> **Lesetext**:
Interkulturelle Trainings neu denken: Die Triade aus Skills, Whiteness-Analyse und Länderwissen als Schlüssel zu macht-sensibler Zusammenarbeit

Ein interkulturelles Training, das gebucht, durchgeführt und anschließend auf der To-do-Liste abgehakt wird.

Doch in vielen Workshops zeigt sich sehr schnell: Das eigentliche Problem liegt tiefer. Es geht nicht um „falsche Gesten“ oder „missverstandene Höflichkeitsregeln“. Es geht um Critical Whiteness, Privilegien und die nachwirkende“racial“ Hierarchie, die das Verhältnis zwischen Nord und Süd strukturiert.

Warum die schnelle Abwehr?

Immer wieder stelle ich fest, dass Organisationen mit Nachdruck betonen, es handle sich nicht um Rassismus, sondern um „interkulturelle Reibungen“. Diese Abwehrhaltung hat Gründe:

  • Rassismus wird als persönlicher Vorwurf verstanden, nicht als strukturelle Realität.
  • „Kultur“ hingegen gilt als neutrale, unverfängliche Erklärung.
  • Die Machtfrage wer definiert, wer entscheidet, wer profitiert bleibt dadurch im Hintergrund.

So bequem diese Erklärung zunächst erscheinen mag: Sie verhindert eine ehrliche Analyse der ungleichen Rahmenbedingungen und damit auch eine nachhaltige Lösung.

Die Triade als Weg aus der Sackgasse

Um blinde Flecken zu schließen, braucht es mehr als klassische interkulturelle Trainings. Drei Dimensionen sind unverzichtbar:

👉 Interkulturelle Skills ohne Whiteness-Bewusstsein = höflicher Rassismus.
Probleme werden „kulturell“ erklärt, während strukturelle Machtverhältnisse unsichtbar bleiben. Das Ergebnis: freundliche Zusammenarbeit auf der Oberfläche, bei gleichzeitiger Fortsetzung kolonialer Muster.

> **Angezeigte Informationen**:
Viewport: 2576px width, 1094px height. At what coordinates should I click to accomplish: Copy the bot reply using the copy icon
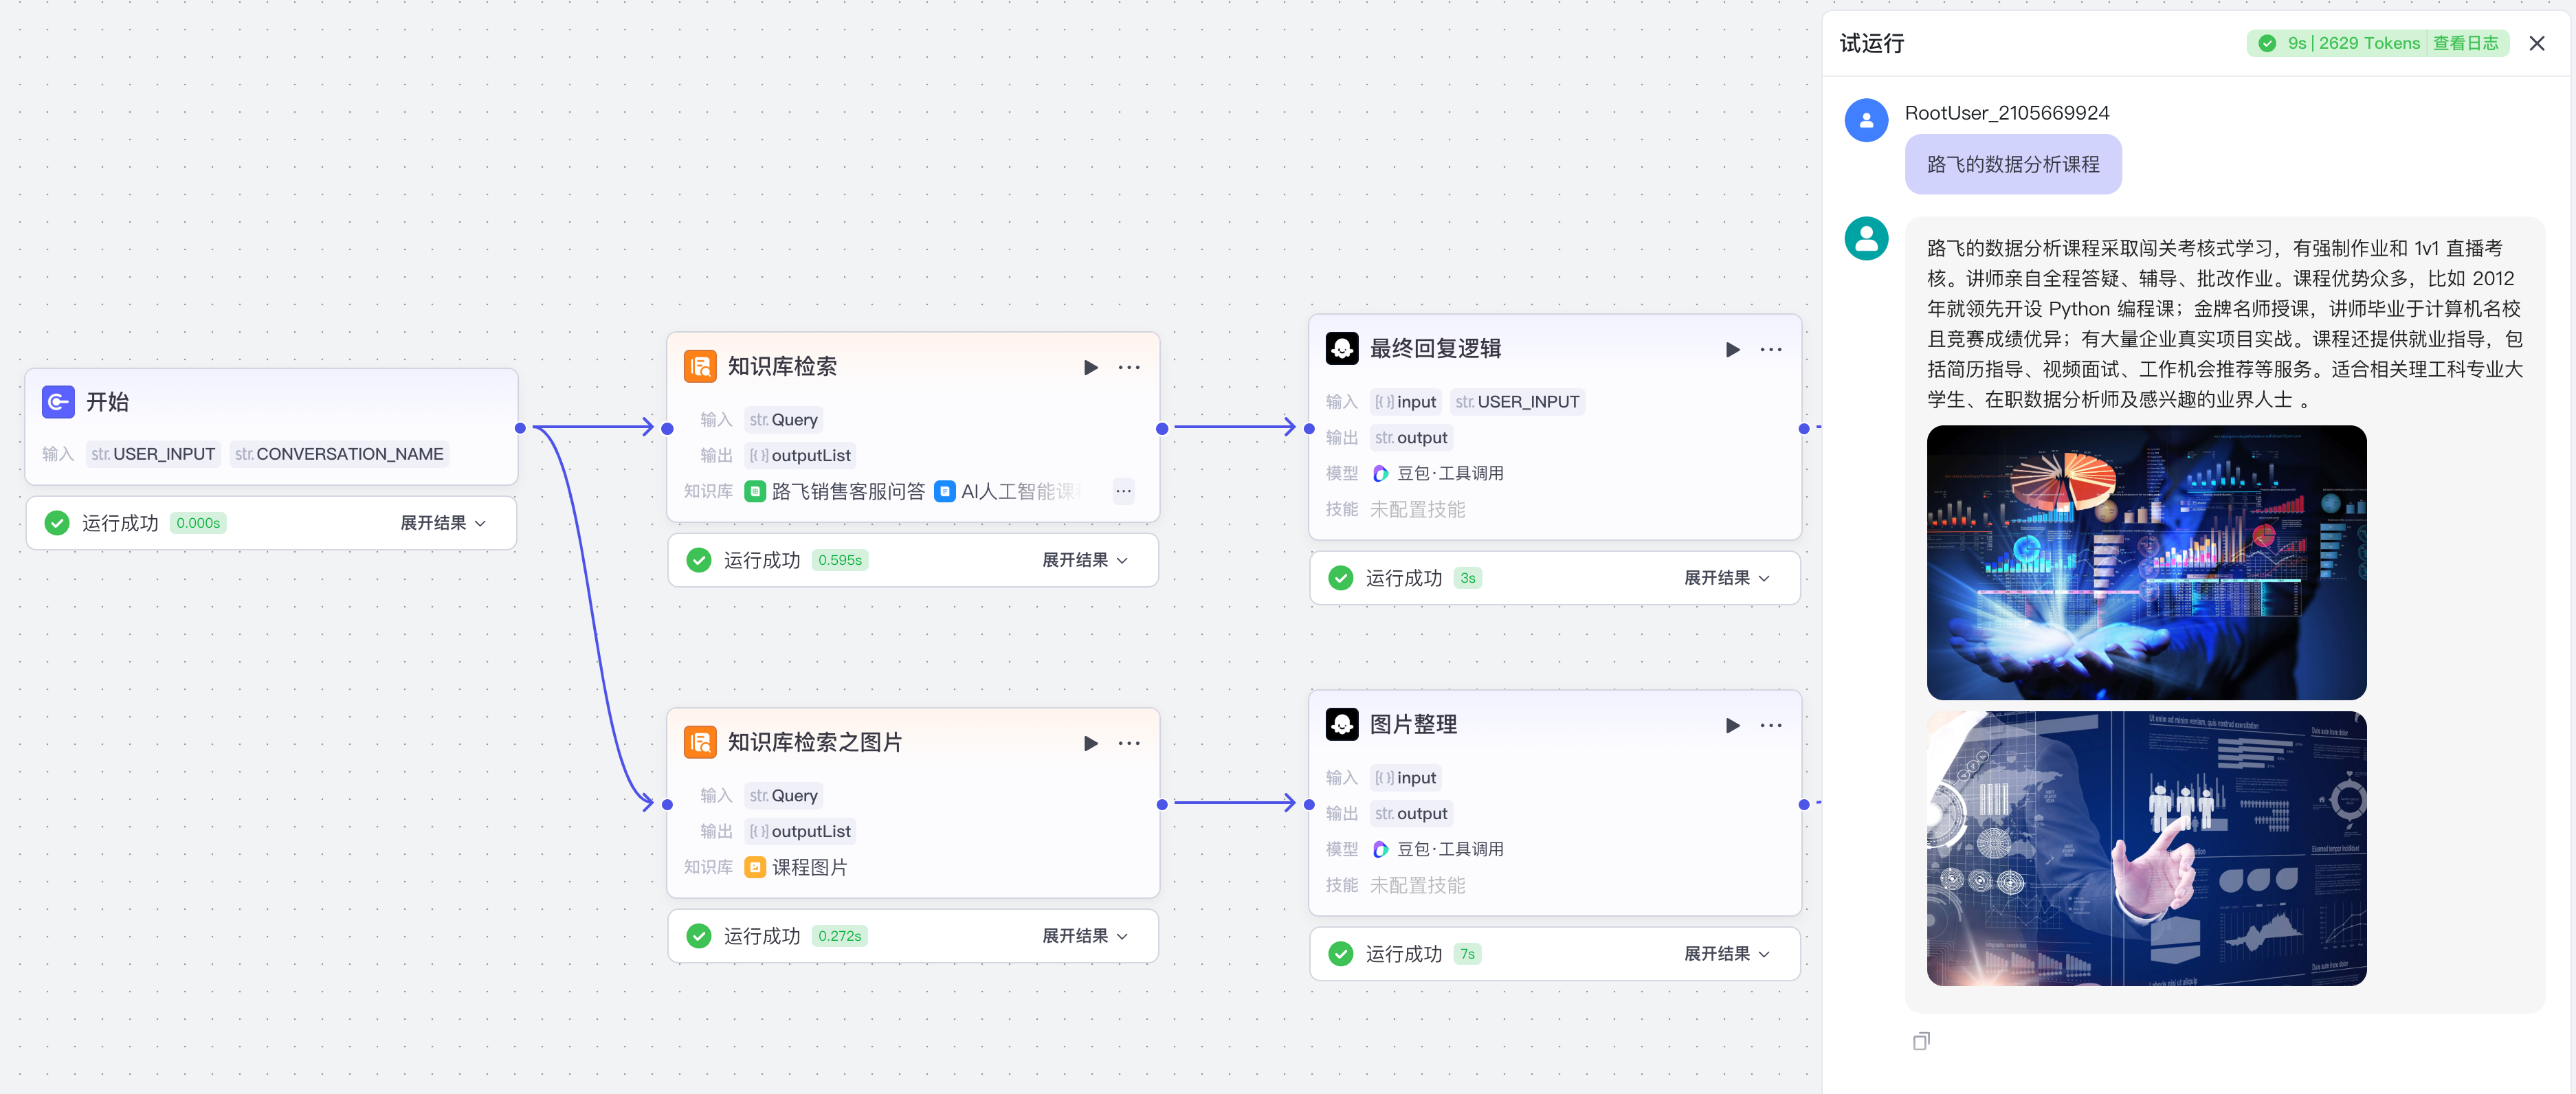pos(1921,1040)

> **Aufgabe**: Schreiben Sie aus dem Text über interkulturelle Trainings den Abschnitt zwischen „Warum die schnelle“ und „eine nachhaltige Lösung.“ wortgetreu ab, beide Stellen eingeschlossen.

> **Lösung**:
Warum die schnelle Abwehr?

Immer wieder stelle ich fest, dass Organisationen mit Nachdruck betonen, es handle sich nicht um Rassismus, sondern um „interkulturelle Reibungen“. Diese Abwehrhaltung hat Gründe:

  • Rassismus wird als persönlicher Vorwurf verstanden, nicht als strukturelle Realität.
  • „Kultur“ hingegen gilt als neutrale, unverfängliche Erklärung.
  • Die Machtfrage wer definiert, wer entscheidet, wer profitiert bleibt dadurch im Hintergrund.

So bequem diese Erklärung zunächst erscheinen mag: Sie verhindert eine ehrliche Analyse der ungleichen Rahmenbedingungen und damit auch eine nachhaltige Lösung.